# next stop - Vaughan Williams



## Oskaar (Mar 17, 2011)

*Vaughan.Williams.-.Lark.Ascending.-.Janine.Jansen*

From uploader
*I feel like flying~ She's truly amazing. Words won't be able to describe her, just listen to her playing. *

Another version of this wonderfull flying.dreamy piece.
And Janine.Jansen is quite good

youtube comments

*this is so beautiful. So evocative. I love the way it stretches off into infinity at the last note, the way that Janine holds on to it seeming forever.

Can you even imagine what heaven's music will be like?﻿

Amazing how emotionally riveting these sounds are.*﻿


----------



## Oskaar (Mar 17, 2011)

*Vaughan Williams' Flos Campi - Yuri Gandelsman, MSU Chorale and Ad Libitum, conducted by David Rayl*

*Violist Yuri Gandelsman with Michigan State University Chorale and Ad Libitum Chamber Group performing Ralph Vaughan Williams' Flos Campi, Suite for Viola, Chorus and Orchestra.
Recorded live at Plymouth Congregational Church in Lansing Michigan on February 12, 2012.*

There is a dreamy flowerish mood, but also intens length in Vaughan Williams' music that I like.
Brilliant performance with a very present nerve, and the sound is much bether than the picture.

youtube comments

*Really excellent video of a beautiful performance of a ravishing work that should be better known!

Thanks so much for posting this! What a beautiful piece!

This was the most beautiful performance of this piece that I have ever heard! Super Job!!*


----------



## Oskaar (Mar 17, 2011)

*Vaughan Williams: A Sea Symphony (BBC Proms 2013 - Sakari Oramo: Conducts)*

*Sally Matthews soprano*

Fantastic vocal symphony with a strong taste of ships and the sea. 
Very strong performance

youtube comments

*And may I add, a marvelous performance!

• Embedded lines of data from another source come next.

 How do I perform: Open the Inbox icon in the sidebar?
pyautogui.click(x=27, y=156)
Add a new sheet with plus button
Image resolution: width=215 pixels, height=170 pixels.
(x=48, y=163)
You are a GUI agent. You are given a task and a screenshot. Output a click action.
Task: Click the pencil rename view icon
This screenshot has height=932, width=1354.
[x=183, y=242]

Striking venue- would love to attend an event there!﻿

Hearing this live must feel like being inside the sea itself. A sea of awesome sound and emotion anyway. I can hardly imagine how amazing that experience must be, especially for the singers and musicians. --And Sakari O, he is wonderful to watch! He seems like an intense but a tenderhearted master; his great feelings are contained in his expressions. I love it! Thanks to the BBC Proms (and to you for putting this up)!﻿

Definitely the highlight of the 2013 Proms season.﻿*


----------



## Oskaar (Mar 17, 2011)

*Vaughan Williams: Symphony No. 6 in E minor - BBC Proms 2012 (Andrew Manze conductors)*

*First heard in 1948, the symphony's violence and dissonance came as a huge shock after the serenity of Symphony No 5.
BBC Scottish Symphony Orchestra - Andrew Manze conductors at the Royal Albert Hall - London - BBC PROMS 2012.*

youtube comments

*Thanks very much for posting this. Hearing the second movement, by chance, when I was young, hooked me on VW for the rest of my life.

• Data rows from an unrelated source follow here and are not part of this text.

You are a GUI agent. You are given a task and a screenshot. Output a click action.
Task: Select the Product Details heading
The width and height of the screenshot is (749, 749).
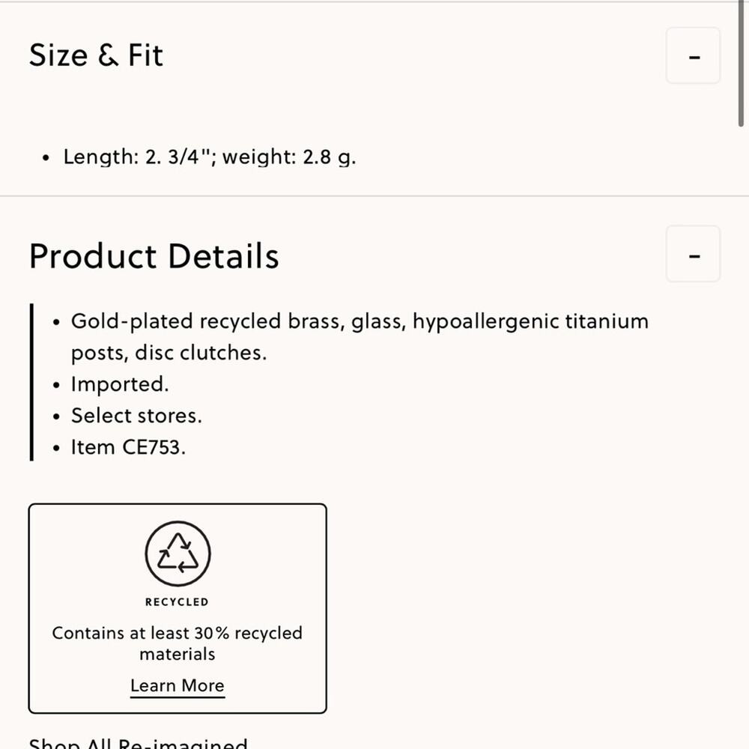pos(154,256)
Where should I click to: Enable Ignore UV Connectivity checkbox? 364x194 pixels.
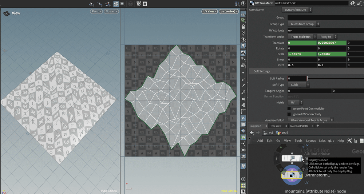click(289, 114)
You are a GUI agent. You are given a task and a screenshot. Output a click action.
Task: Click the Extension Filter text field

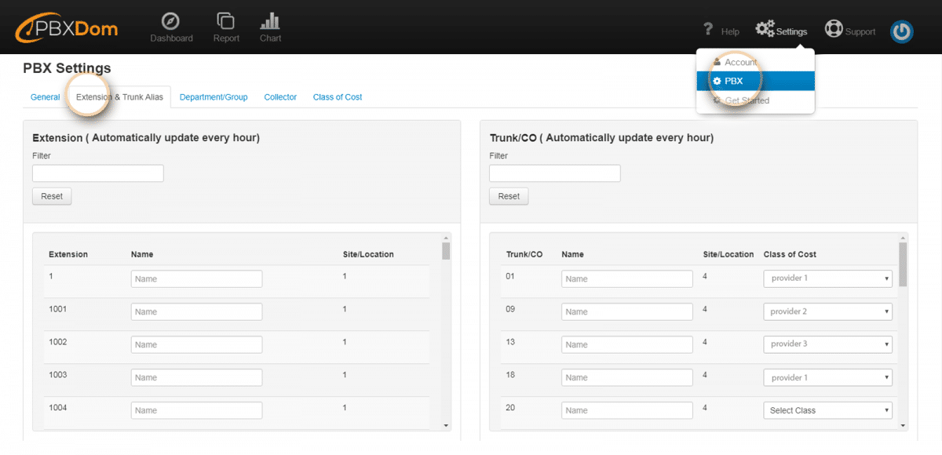(x=98, y=173)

The significance of this piece is nothing less than the spiritual death of the West. The first movement is a discordant, fearful lamentation of a world where "the center cannot hold"; a brief, nostalgic lyrical remembrance of the old world appears towards the end, but is engulfed in the opening lamentation. The second is an obvious musical interpretation of firebombing; the third--the demoralization of the masses; the fourth--a spiritual desert. Total nihilism. This is what you are hearing.*


----------



## Oskaar (Mar 17, 2011)

*Vaughan Williams: Symphony No 4 in F minor - BBC Proms 2012 (Andrew Manze conductors)*

*The BBC Scottish Symphony Orchestra and conductor Andrew Manze perform Vaughan Williams's Symphony No. 4 in F minor.*

youtube comments

*Possibly one of the greatest English symphonies ever penned! RVW usually gets lumped in with the English musical pastoralists, (which he excelled at) HOWEVER, he could also write music like this, or his equally brutal score for "Job - A Masque for Dancing." THanks for the share!﻿

My view is that he was much greater depth and range than many of his countrymen and a deal more sincerity.

My favorite Symphony. Period. I don't know why.*


----------